The film premiered in November 2019 at the Windsor International Film Festival.

==Critical response==
Chris Knight of Postmedia panned the film, writing that "Every so often there comes along a Canadian film to remind us of the stereotypical CanCon of old. You know, the kind of loosely plotted stories where couples stand in dark rooms and talk darkly and obliquely, and drink darkly, and glance obliquely at one another, until 90 minutes pass and the whole exercise comes to an end with no one in the film any wiser, and no one in the audience any more entertained."

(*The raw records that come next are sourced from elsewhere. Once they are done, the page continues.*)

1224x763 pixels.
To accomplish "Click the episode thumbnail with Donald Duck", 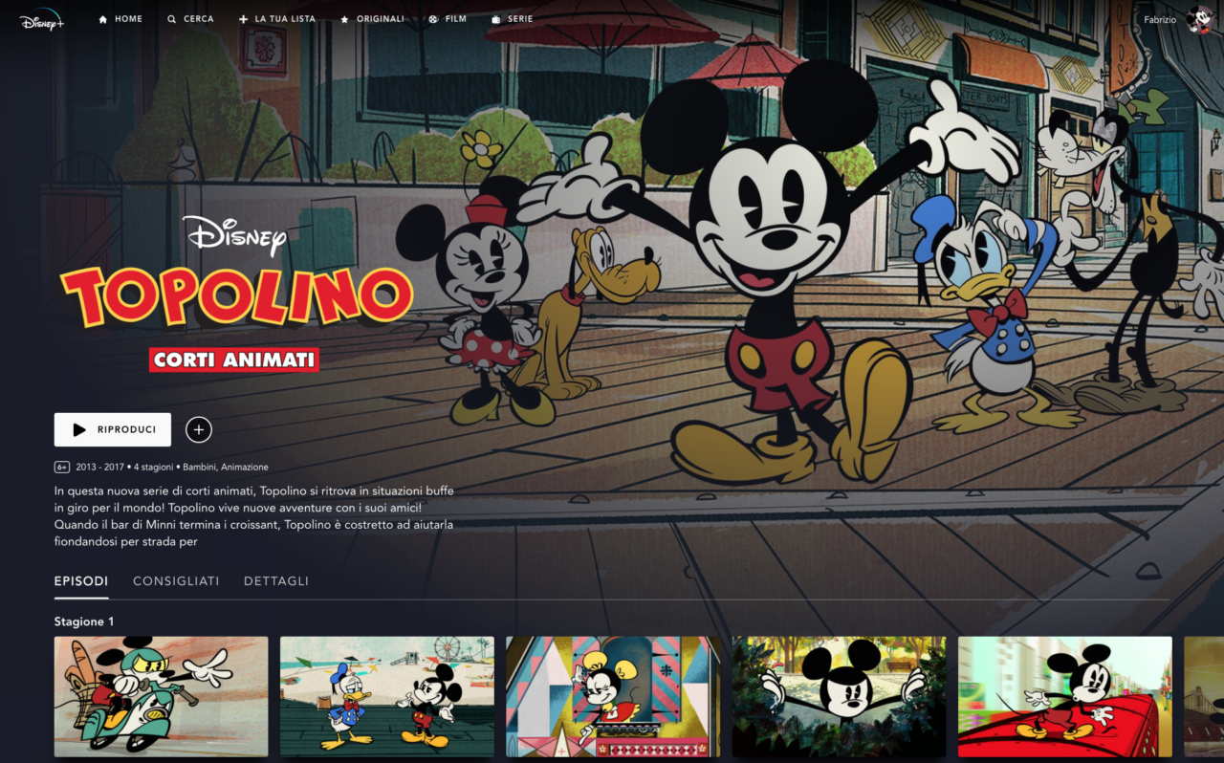I will [x=386, y=697].
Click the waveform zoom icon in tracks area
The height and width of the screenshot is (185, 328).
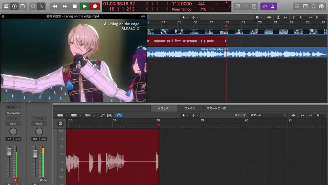(x=269, y=17)
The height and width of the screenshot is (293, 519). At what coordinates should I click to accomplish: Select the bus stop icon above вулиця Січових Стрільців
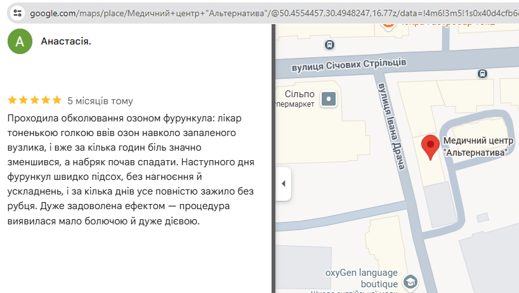tap(329, 44)
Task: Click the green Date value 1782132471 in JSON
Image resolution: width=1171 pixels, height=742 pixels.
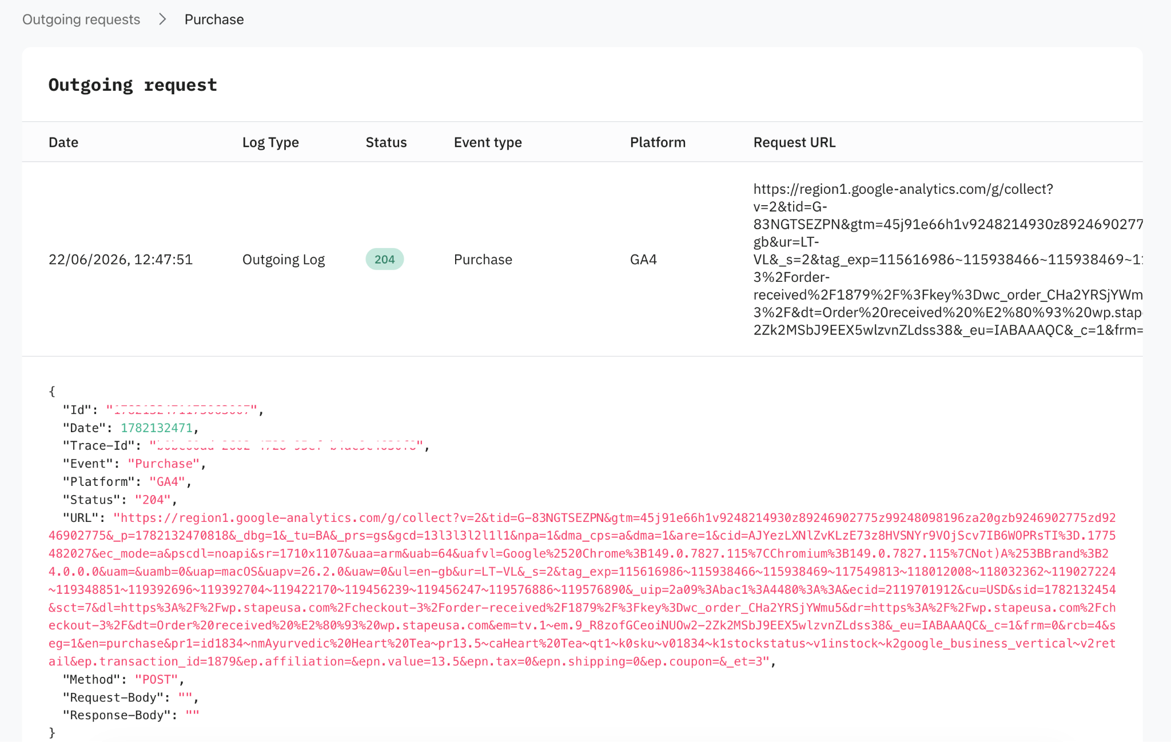Action: pyautogui.click(x=157, y=428)
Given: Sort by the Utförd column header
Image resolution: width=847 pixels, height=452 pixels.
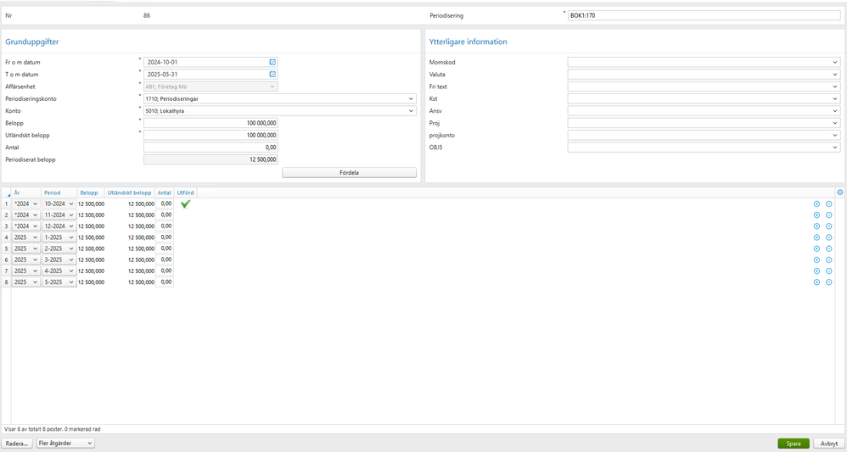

For The Globe and Mail, Barry Hertz wrote that the film "is dull and repetitive and may induce embarrassing memories of catching furtive glimpses of various soft-core movies on Citytv from back in the mid-1990s, but at least Melanie and Frank's story contains a drip of sincerity to it." He concluded that the viewer's time would be much better spent typing the word "pornography" into Google to see what turns up. Janet Smith of The Georgia Straight wrote that the film "feels behind on 21st-century art theory, on ideas about the male gaze, and who holds the power," and concluded that the film "is ambitious, but it’s never quite as shocking, raw, or life-changing as it wants to be. The overall impression, to steal from Lana Del Rey, is beautiful people with beautiful problems."

==Awards==
Robert Carli received a Canadian Screen Award nomination for Best Original Score at the 8th Canadian Screen Awards in 2020.